这种涉及到大将军夫人要改嫁的“私隐”之事,他一个外人,还是个男人,知道得未免也太细了些。

前前后后一想,陆锦惜竟觉得事情通透了不少:原来,就算是交好,永宁长公主也没有撮合她与顾觉非的意思。

更不用说,今天是来提醒她不要受骗的。

看来,该是顾觉非在永宁长公主面前表现出了对自己的兴趣,所以才引起了永宁长公主的警惕?

越想越觉得有趣。

陆锦惜心里琢磨着,若让永宁长公主知道自己才是套路最深的那个,且与顾觉非一拍即合,臭味相投,不知她该作何感想?

“你刚才从那边过来,那旁边坐的是?”

永宁长公主点过了陆锦惜,便朝着周围看去,目光便自然地落在了之前陆锦惜的那一桌,便瞧见了个侧影。

藏蓝的长袍,人端端地坐着,侧对他们,显得很安静。

陆锦惜顺着她目光看过去,便解释道:“回婶母的话,是大公子。今朝阅微馆考试,他也想过来看看,我便一起带着来了。不过,他运气不如迟哥儿,并没有进第二轮。”

大公子……

那个胡姬生的庶子?

永宁长公主反应了过来,倒有些错愕,只道:“到底是有异族的血脉在身上,身量体格都要被中原人健壮些,看着倒像是十八十九弱冠的,我竟一时都没想到他身上。”

大约也是因为身上还有另一半薛况的血脉,他身上隐隐给永宁长公主一种熟悉的气息。

但要具体说的时候,又说不上到底是哪里。

“你近日待这庶子,好像还不错?”永宁长公主回头问了一句。

陆锦惜并不知她内心是何想法,只道:“他本就有腿疾在身,长年未愈,到底可怜。我还承他唤我一声‘母亲’,加之近日又发现下面下人阳奉阴违地苛待,所以少不得要我自己上点心了。您该清楚的……”

踩低捧高这种事,哪里都不会少。

尤其是在永宁长公主的生活环境里。

永宁长公主听了,但是暗地里却想长叹口气:对一个女人来说,养着小妾生的孩子,该是多复杂的一种感受?

这天下的女人,有几个能是她永宁呢?

眼帘一垂,她伸出手去,轻轻在陆锦惜手背上拍了拍,只道:“苦了你了。”

永宁长公主的手掌,带着点暖意。

陆锦惜的嘴角微不可察地抽了一下,可转念又想起,若不是有这一位婶母在背后支持,昔日的陆氏哪里能在府里撑那么久?

只是可惜了,最终也没能熬过去。

“多谢婶母关怀,侄媳目今也不会再让自己受委屈了,您就放心吧。”她弯唇一笑,反倒过来安慰永宁长公主。
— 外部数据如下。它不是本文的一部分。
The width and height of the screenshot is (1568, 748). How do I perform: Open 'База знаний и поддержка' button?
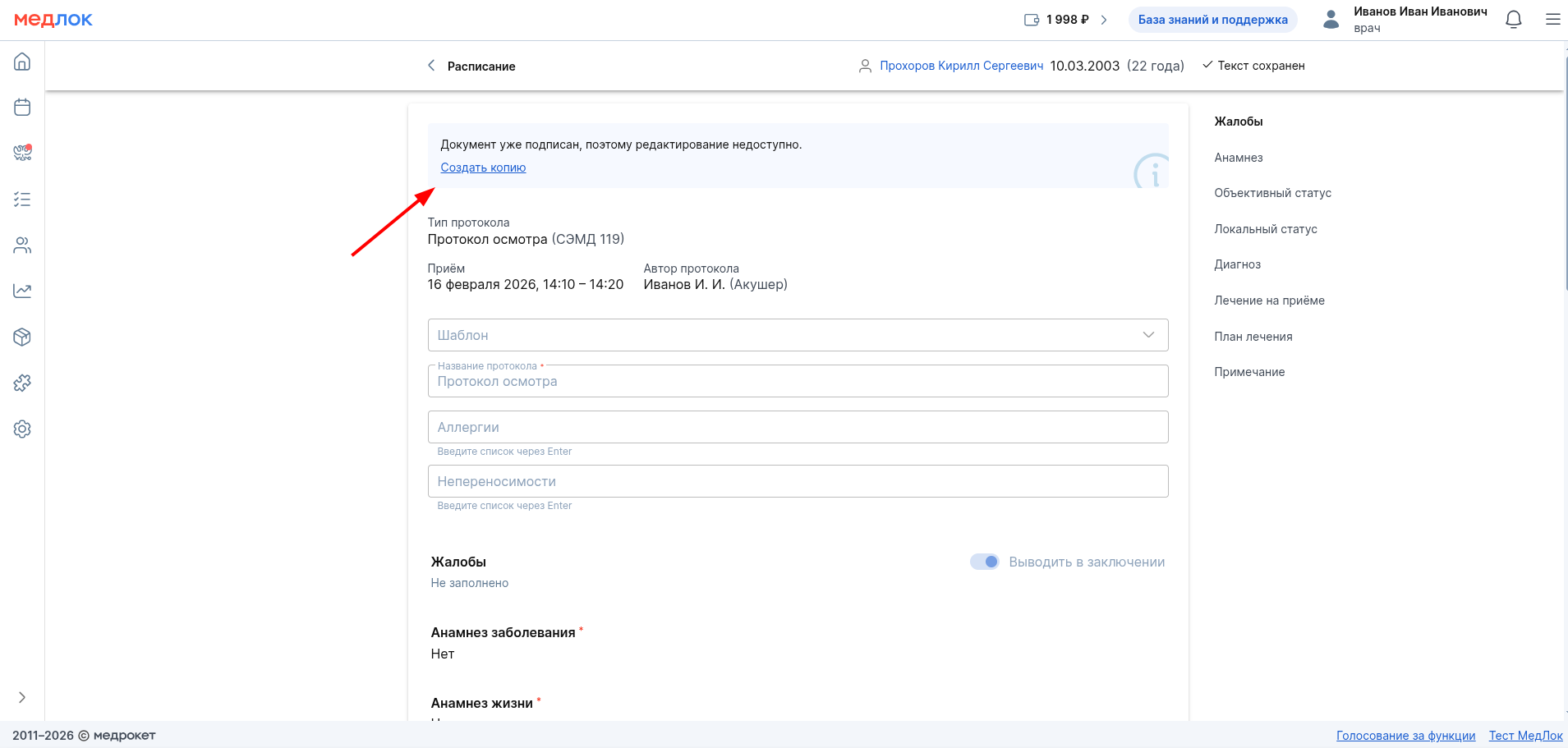1212,20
永宁长公主便也跟着笑了起来,眸光一转,却忽然问道:“说起来,都过了这许多时日,名册到你那边也有许久,看得怎么样了?可有挑得上眼的?”

名、名册?

陆锦惜头上冷汗都要下来了,想起这件事来,一时有些无言,支吾了半晌才回道:“劳婶母多费心,送了名册来。侄媳看倒是看了,只是看得还不慎仔细,也没有细想过,因而现在还没什么想法……”

得。

必定是没看得上眼的,又不好直说。

永宁长公主何等毒的一双眼睛?看她样子就知道了七八分,一下就想起当初绣寒回来回的那一句“还行吧”,真是嘴里发苦。

说陆锦惜眼光高吧,其实也不高。

这可是当年京城第一等行列的没人,更别说出身书香世家,是一等一的好品貌。即便如今守了寡,可如今陆九龄的官位也更高了啊。

更别说陆锦惜这容颜气度,何亚于当年?

她挑剔,可其实也的确有挑剔的资格。

只可惜这天下,也不知怎么,总是好的女人很多,好的男人太少——以至于,顾觉非这种人,竟敢放狂言,说名册上没一个人斗得过他!

真真气煞人也!

永宁长公主一时也想不到应该再说什么,只能道:“那回头再看看吧,京城到底也是个人来人往的地方,朝廷官员的调派也频繁,说不准什么时候就有合适的了。只是你自己,总归对你自己的事情走点心。陆老大人,可都跟本宫提过了。你也莫要辜负了他一番的苦心。”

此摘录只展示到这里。